Copy the lines starting with the one containing "What do you see at coordinates (411, 41)" and ending with the one containing "center [411, 41].", both included, word for word.

DATASET EXTRACT:
========================
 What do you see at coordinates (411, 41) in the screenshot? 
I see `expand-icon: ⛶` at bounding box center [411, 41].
========================
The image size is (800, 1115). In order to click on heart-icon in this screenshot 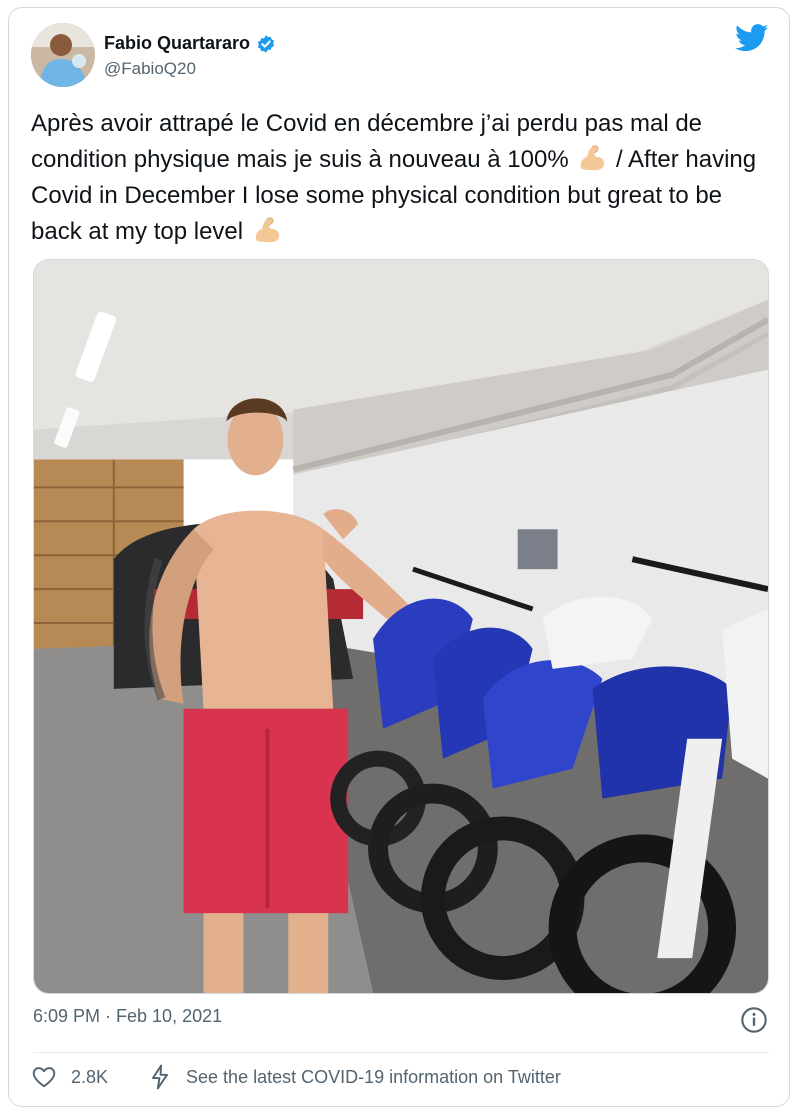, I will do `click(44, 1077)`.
========================
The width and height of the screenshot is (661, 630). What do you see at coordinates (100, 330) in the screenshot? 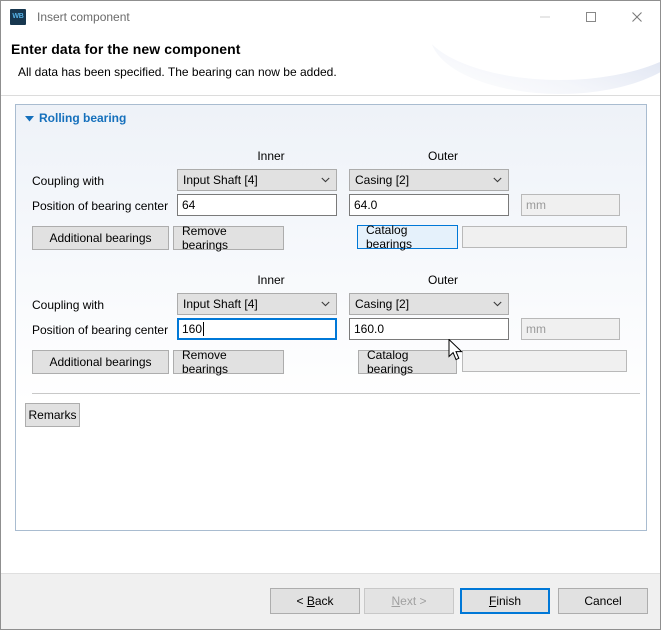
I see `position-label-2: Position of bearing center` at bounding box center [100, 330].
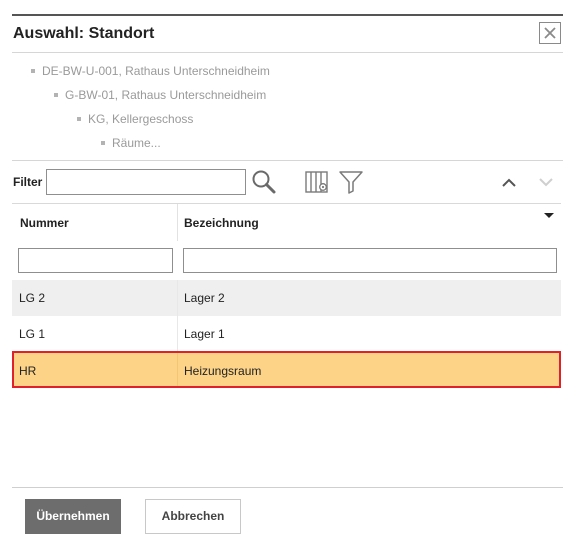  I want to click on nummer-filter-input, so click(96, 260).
========================
RESPONSE:
 What do you see at coordinates (411, 41) in the screenshot? 
I see `expand-icon: ⛶` at bounding box center [411, 41].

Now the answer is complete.